A Monmouth County man was sentenced to 15 years in prison for the fatal shooting inside an Egg Harbor Township home.
Arturo "Arty" Barrera III, 24, died after what the admitted shooter described as a robbery gone wrong Jan. 2, 2020.
"This victim impact letter seems useless since the true victim is dead," Marlene Barrera said Thursday, as she addressed the court at the sentencing. "My son is gone. He’s not coming back."
The Barreras waited 14 months for the arrests of Neco Pitts and Leonard Ludwigsen to come.
Still, they did not have many answers.
Then, Pitts made a deal with the Atlantic County Prosecutor's Office, not only to admit to his part in the plan to steal drugs and sell them, but to finally name the second gunman inside the Vermont Avenue home that night.

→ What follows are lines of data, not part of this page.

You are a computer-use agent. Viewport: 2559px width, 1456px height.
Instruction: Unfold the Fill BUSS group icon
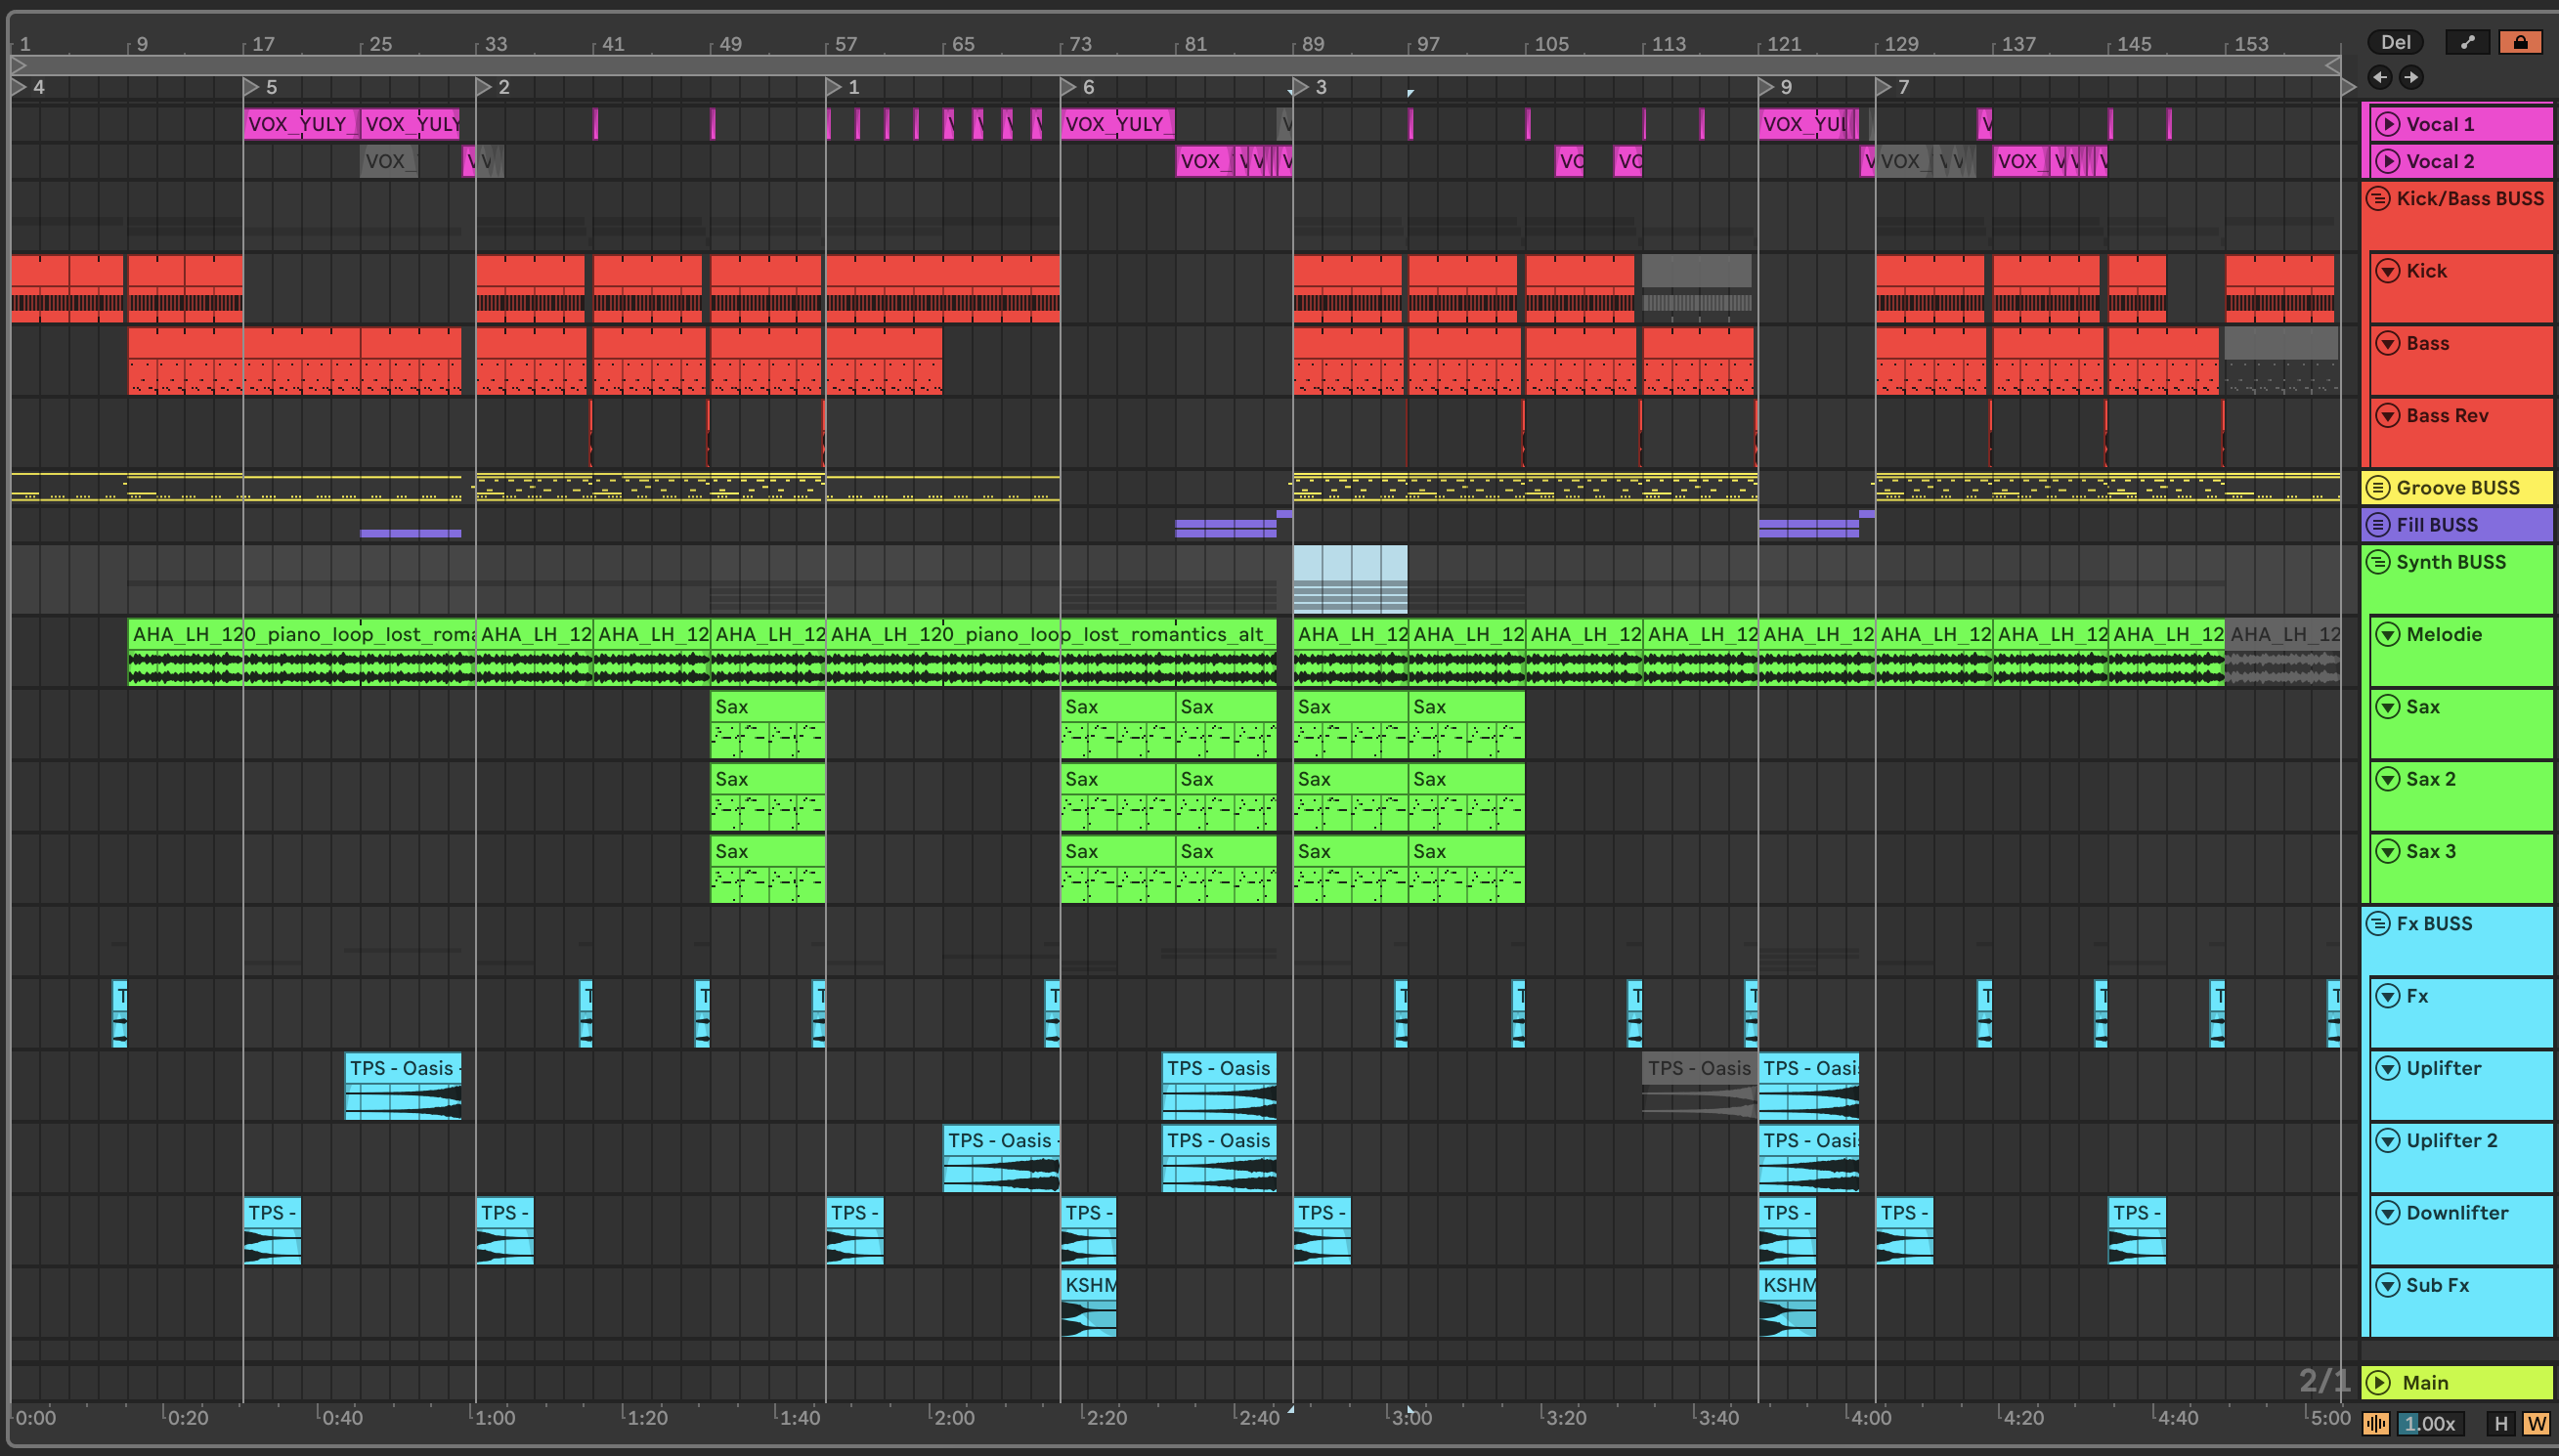[2378, 525]
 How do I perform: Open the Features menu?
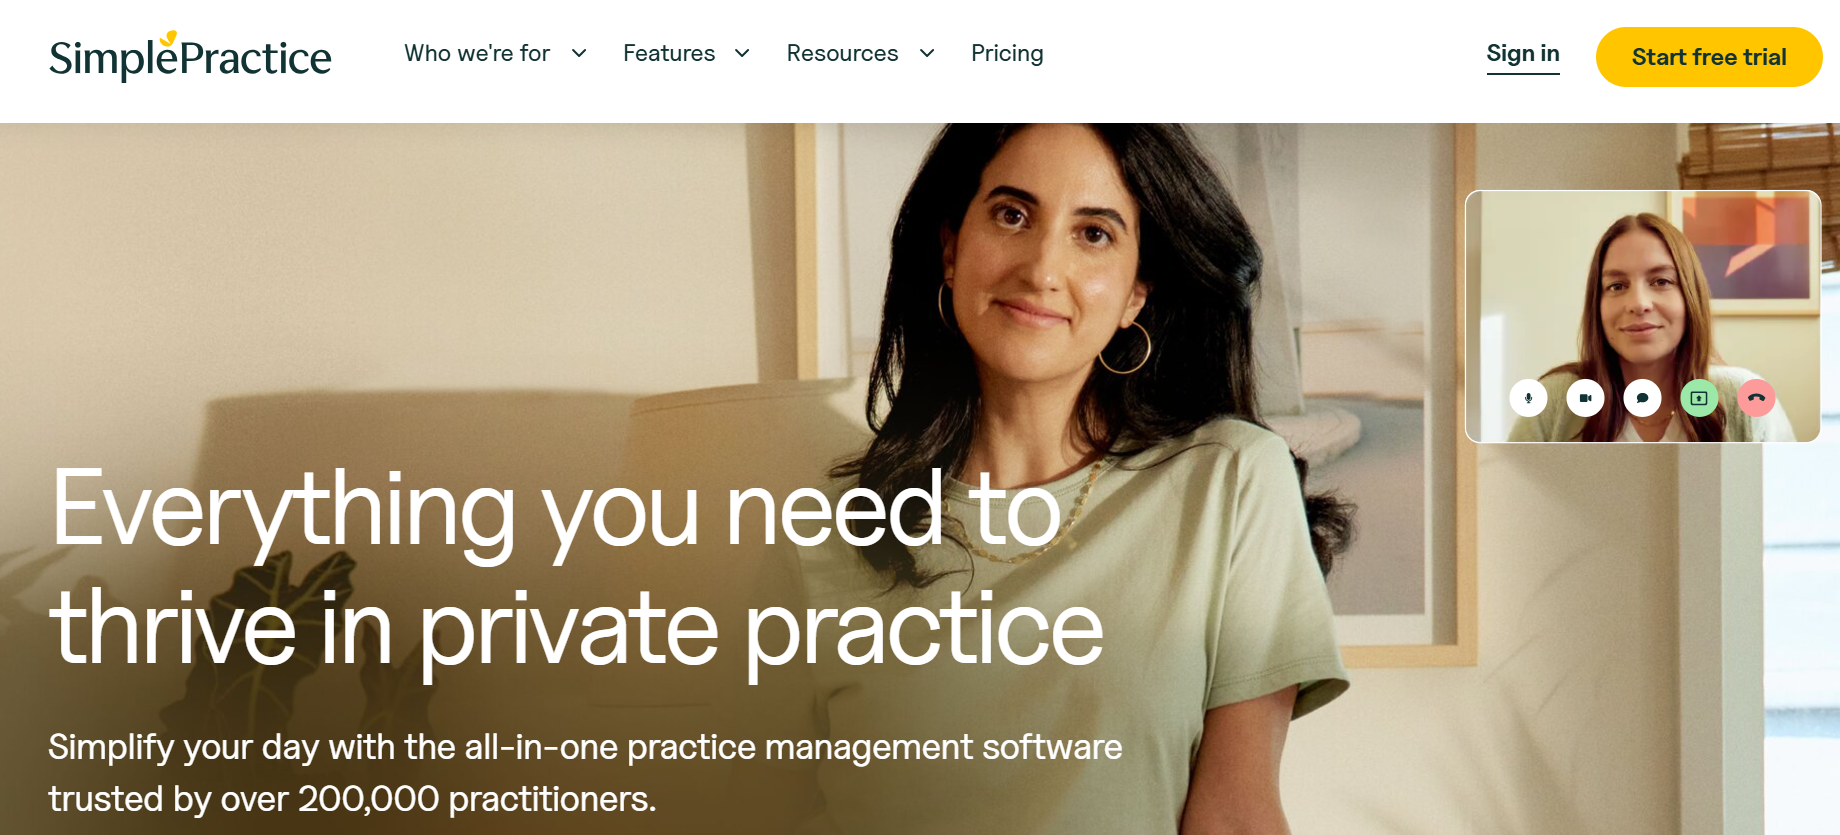point(669,53)
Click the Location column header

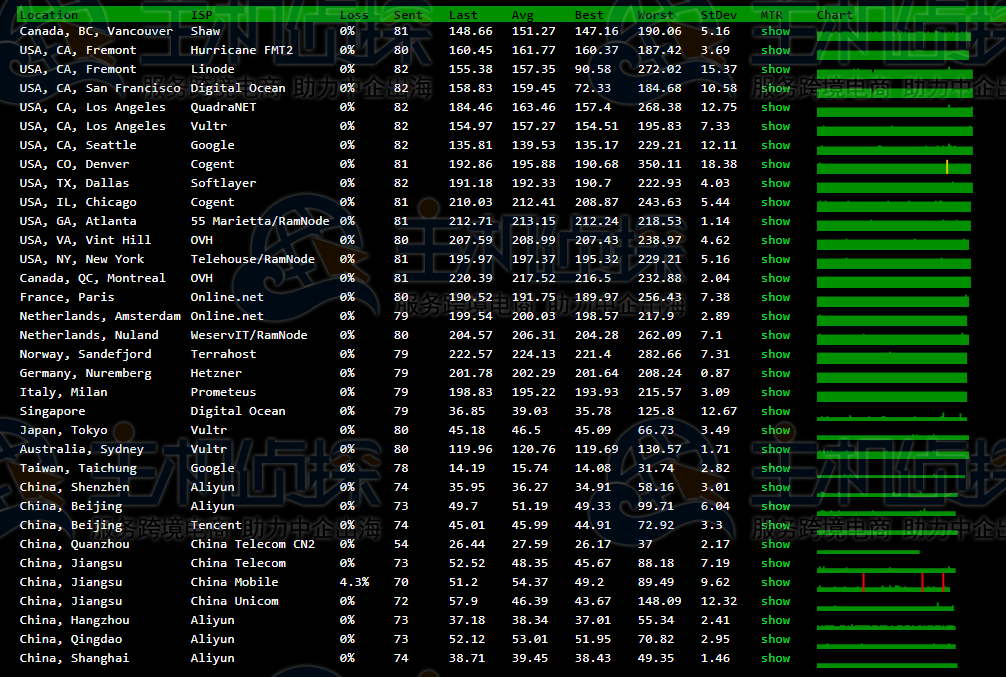pos(48,15)
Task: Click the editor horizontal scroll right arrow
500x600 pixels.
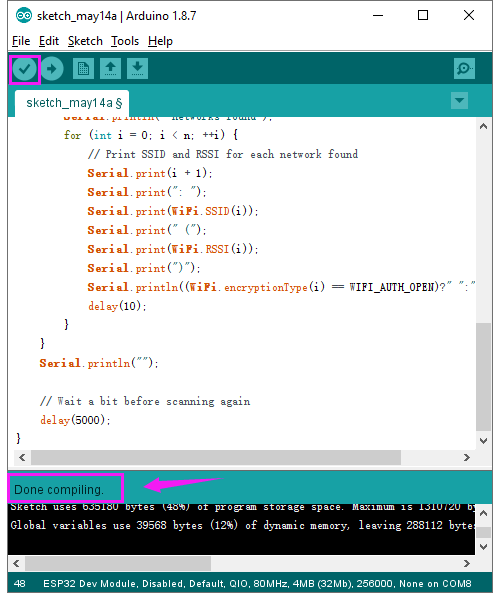Action: [x=467, y=458]
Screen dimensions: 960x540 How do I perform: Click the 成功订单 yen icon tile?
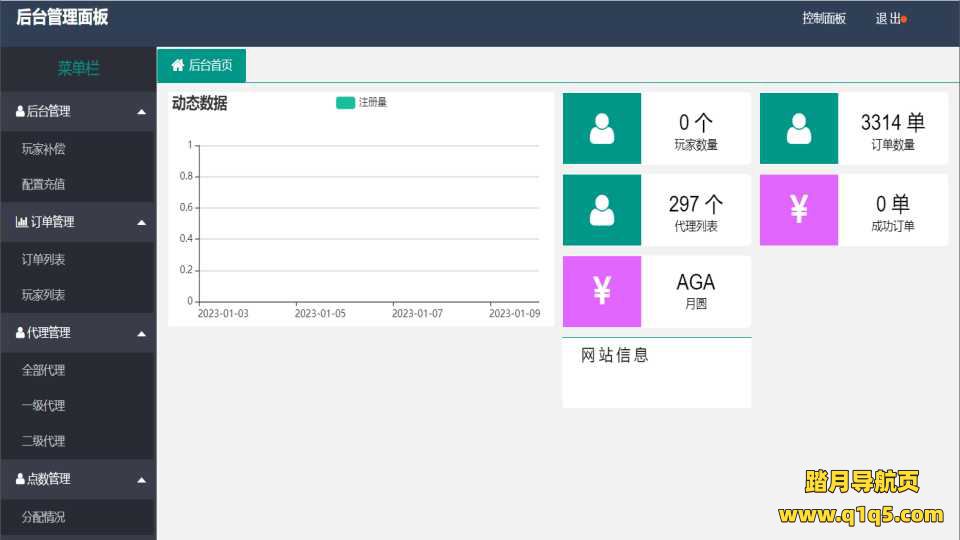coord(798,210)

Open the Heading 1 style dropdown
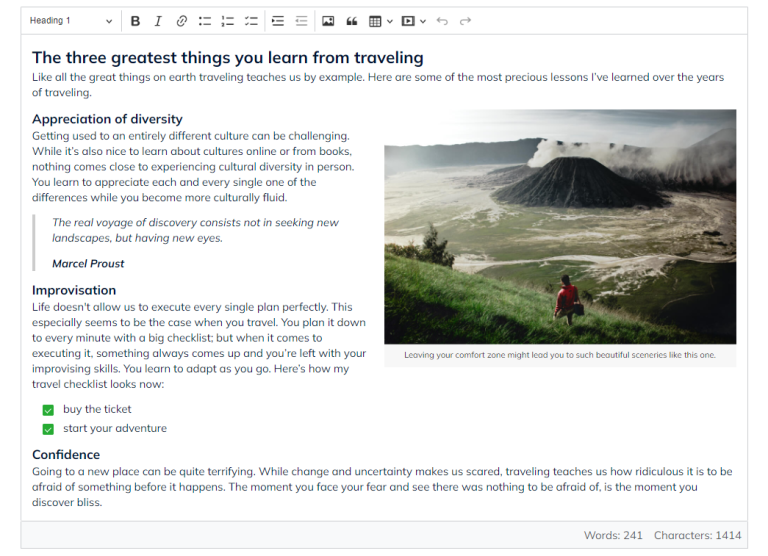tap(70, 21)
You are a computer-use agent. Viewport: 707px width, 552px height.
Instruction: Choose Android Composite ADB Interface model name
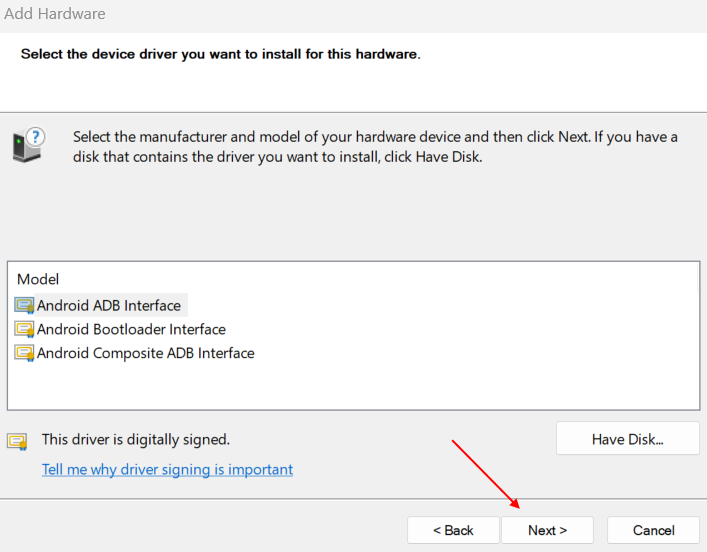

"I fired at his legs," Pitts told Superior Court Judge Bernard DeLury during his plea in August.
Ludwigsen admitted to being the getaway driver. His statement to detectives was thrown out after defense attorney Lou Barbone successfully argued that a detective filed to "scrupulously honor" his right to remain silent.
He is now set to go to trial in January.
Even with the now-suppressed admission, Ludwigsen was outside the home at the time of the shooting. It did not solve the report that two masked men had shot Barrera.
"Also included in that conspiracy to rob the house, was there a second shooter?" Chief Assistant Prosecutor Seth Levy asked Pitts at his plea.
"Yes," Pitts replied.
The judge clarified that is was someone other than Ludwigsen.
That name still has not been made public. But if a second shooter does plead guilty, Pitts could apply to have three years removed from his sentence.
"It seems you were gifted a plea bargain of a shortened prison sentence just because you decided to tell the truth three years later," Marlene Barrera said in court Thursday. "While you didn’t talk, I didn’t sleep. I didn’t eat. I couldn’t work. I couldn’t function in life.
"My health deteriorated because of it," the still-grieving mother continued. "I walked into stores and public places looking at any person who would fit your build, and wondering if he killed my son. I lost all faith in society.
"I knew you were living free on the streets while you watched my family on the news and in social media begging for information. You watched without remorse and continued your life as if nothing happened, as if Arty wasn’t real and this would all one day go away," she added.
Barrera said her son died in his best friend's arms in the home where the friend could not return due to the tragedy.
"There’s never a happy birthday ever again. There’s never a Merry Christmas," she said. "There never will be. There’s always going to be a missing piece. A pang in my stomach. A hole in my heart. You tore my family apart and I pray you get the justice you deserve one day, even if this sentence today in court allows you to walk free one day."
Pitts must serve at least 85 percent of his sentence — or 12 years nine months — before he is eligible for parole under the No Early Release Act.
He faces 15 years in prison under the plea agreement with 85 percent of parole ineligibility under the No Early Release Act. But he could get even less time if he identifies that second shooter and testifies at trial, or the second shooter pleads guilty.
Pitts received one year of credit for time served in the Atlantic County Justice Facility.
He then was moved to New Jersey State Prison, where he is serving an unrelated four-year sentence that includes charges of aggravated assault, child endangerment and terroristic threats out of Monmouth County.
"I pray Arty’s face is the last image in your mind when you go to bed and the first when you wake," Marlene Barrera told Pitts. "Because he is real and, because of you, he is dead."